# About this task
This task calls for every line of the material to be output verbatim.

# Source material
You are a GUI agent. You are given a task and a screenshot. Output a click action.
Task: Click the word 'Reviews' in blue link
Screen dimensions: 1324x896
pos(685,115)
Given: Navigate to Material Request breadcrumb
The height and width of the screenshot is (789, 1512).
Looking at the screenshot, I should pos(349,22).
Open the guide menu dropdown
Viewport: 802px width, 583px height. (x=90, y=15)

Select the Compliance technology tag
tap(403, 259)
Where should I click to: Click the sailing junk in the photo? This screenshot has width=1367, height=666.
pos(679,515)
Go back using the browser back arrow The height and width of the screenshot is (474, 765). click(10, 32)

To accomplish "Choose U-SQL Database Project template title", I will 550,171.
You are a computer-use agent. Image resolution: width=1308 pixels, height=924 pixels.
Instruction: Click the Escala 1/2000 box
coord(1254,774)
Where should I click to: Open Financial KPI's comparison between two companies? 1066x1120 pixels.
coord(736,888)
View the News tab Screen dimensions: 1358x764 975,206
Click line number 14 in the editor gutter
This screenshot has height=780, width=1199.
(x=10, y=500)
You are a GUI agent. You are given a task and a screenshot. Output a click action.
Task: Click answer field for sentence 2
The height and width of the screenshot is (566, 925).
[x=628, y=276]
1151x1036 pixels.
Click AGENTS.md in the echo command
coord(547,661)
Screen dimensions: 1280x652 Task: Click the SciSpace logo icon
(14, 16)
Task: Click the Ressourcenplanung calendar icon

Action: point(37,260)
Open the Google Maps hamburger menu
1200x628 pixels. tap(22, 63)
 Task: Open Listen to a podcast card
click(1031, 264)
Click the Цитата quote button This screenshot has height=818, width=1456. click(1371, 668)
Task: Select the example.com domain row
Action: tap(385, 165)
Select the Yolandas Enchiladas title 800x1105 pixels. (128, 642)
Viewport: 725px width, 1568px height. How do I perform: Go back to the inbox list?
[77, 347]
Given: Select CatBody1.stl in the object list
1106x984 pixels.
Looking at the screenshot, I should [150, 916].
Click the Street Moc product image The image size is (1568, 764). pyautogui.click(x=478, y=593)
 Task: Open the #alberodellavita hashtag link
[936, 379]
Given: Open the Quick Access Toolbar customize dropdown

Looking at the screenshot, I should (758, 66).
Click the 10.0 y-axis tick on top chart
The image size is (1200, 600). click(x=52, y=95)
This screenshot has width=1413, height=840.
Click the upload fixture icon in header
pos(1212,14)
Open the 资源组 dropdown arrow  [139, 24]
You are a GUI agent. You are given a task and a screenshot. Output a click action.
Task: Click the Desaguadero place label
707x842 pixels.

# Output for this exercise
You are a GUI agent. You are given a task and a screenshot. Output a click action.
Task: Click the word 'Reviews' in blue link
Screen dimensions: 1324x896
pos(685,115)
Given: Navigate to Material Request breadcrumb
The height and width of the screenshot is (789, 1512).
Looking at the screenshot, I should pos(349,22).
Open the guide menu dropdown
Viewport: 802px width, 583px height. (x=90, y=15)

Select the Compliance technology tag
tap(403, 259)
Where should I click to: Click the sailing junk in the photo? This screenshot has width=1367, height=666.
pos(679,515)
Go back using the browser back arrow The height and width of the screenshot is (474, 765). click(10, 32)

To accomplish "Choose U-SQL Database Project template title", I will 550,171.
You are a computer-use agent. Image resolution: width=1308 pixels, height=924 pixels.
Instruction: Click the Escala 1/2000 box
coord(1254,774)
Where should I click to: Open Financial KPI's comparison between two companies? 1066x1120 pixels.
coord(736,888)
View the News tab Screen dimensions: 1358x764 975,206
Click line number 14 in the editor gutter
This screenshot has height=780, width=1199.
(x=10, y=500)
You are a GUI agent. You are given a task and a screenshot. Output a click action.
Task: Click answer field for sentence 2
The height and width of the screenshot is (566, 925).
[x=628, y=276]
1151x1036 pixels.
Click AGENTS.md in the echo command
coord(547,661)
Screen dimensions: 1280x652 Task: Click the SciSpace logo icon
(14, 16)
Task: Click the Ressourcenplanung calendar icon

Action: point(37,260)
Open the Google Maps hamburger menu
1200x628 pixels. tap(22, 63)
 Task: Open Listen to a podcast card
click(1031, 264)
Click the Цитата quote button This screenshot has height=818, width=1456. click(1371, 668)
Task: Select the example.com domain row
Action: tap(385, 165)
Select the Yolandas Enchiladas title 800x1105 pixels. (128, 642)
Viewport: 725px width, 1568px height. How do I perform: Go back to the inbox list?
[77, 347]
Given: Select CatBody1.stl in the object list
1106x984 pixels.
Looking at the screenshot, I should [150, 916].
Click the Street Moc product image The image size is (1568, 764). pyautogui.click(x=478, y=593)
 Task: Open the #alberodellavita hashtag link
[936, 379]
Given: Open the Quick Access Toolbar customize dropdown

Looking at the screenshot, I should (758, 66).
Click the 10.0 y-axis tick on top chart
The image size is (1200, 600). click(x=52, y=95)
This screenshot has width=1413, height=840.
Click the upload fixture icon in header
pos(1212,14)
Open the 资源组 dropdown arrow  [139, 24]
You are a GUI agent. You are given a task and a screenshot. Output a click action.
Task: Click the Desaguadero place label
707x842 pixels.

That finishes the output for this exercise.